Après avoir fui la France à la suite du traumatisme de la guerre de 14-18, un soldat interprété par Romain Duris vit désormais en Afrique, loin de tout. Cependant, il va revenir au pays, revoir son frère désormais muet, ainsi qu'une jeune femme qui lui apprend le langage des signes.
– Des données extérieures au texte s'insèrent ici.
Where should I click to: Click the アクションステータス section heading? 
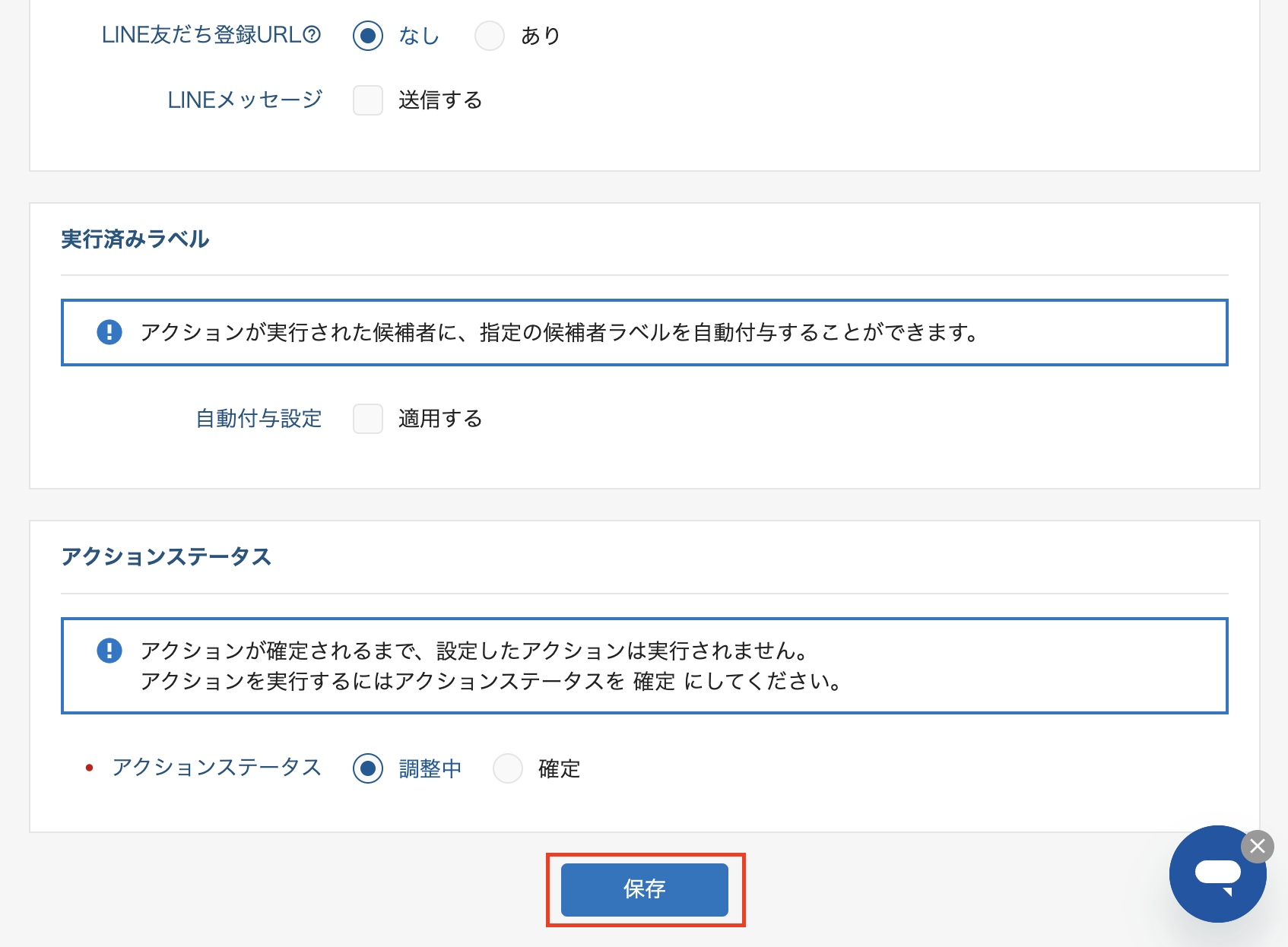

A l'instar de La chambre des officiers, ils y a peu de films qui parlent non pas de la guerre, mais de ses conséquences sur ceux qui sont restés. En l'occurrence des hommes meurtris, blessés dans leur chair, qui portent en eux des visions cauchemardesques, mais la vie doit continuer malgré tout. Pour son premier film en tant que réalisateur, Emmanuel Courcol (qui fut surtout scénariste) réussit l'essai par un sujet difficile, peu conventionnel, avec quelques audaces de mise en scène comme l'introduction qui est une scène de guerre dans les tranchées.
Après, je trouve que le récit s'étiole un peu entre le passage en Afrique, le frère joué par Gregory Gadebois qui ne peut plus parler, et celle qui s'occupe de lui, Céline Salette.
Mais Romain Duris compose un personnage tout à fait convaincant, qui porte en lui les stigmates de la guerre, n'hésitant pas à frapper ceux qui se moquent de ce passé, et qui sera au fond toujours un déclassé. Car il porte aussi en lui le souvenir d'un frère cadet mort au combat, que sa mère regrette presque qu'il soit parti à la place des deux survivants. Sans ce souci d'écriture, où le film semble ne pas savoir où aller, jusqu'à une conclusion un tant soit peu positive, Cessez-le-feu aurait pu être aussi convaincant que le film de Dupeyron. Mais en l'état, un bon premier film.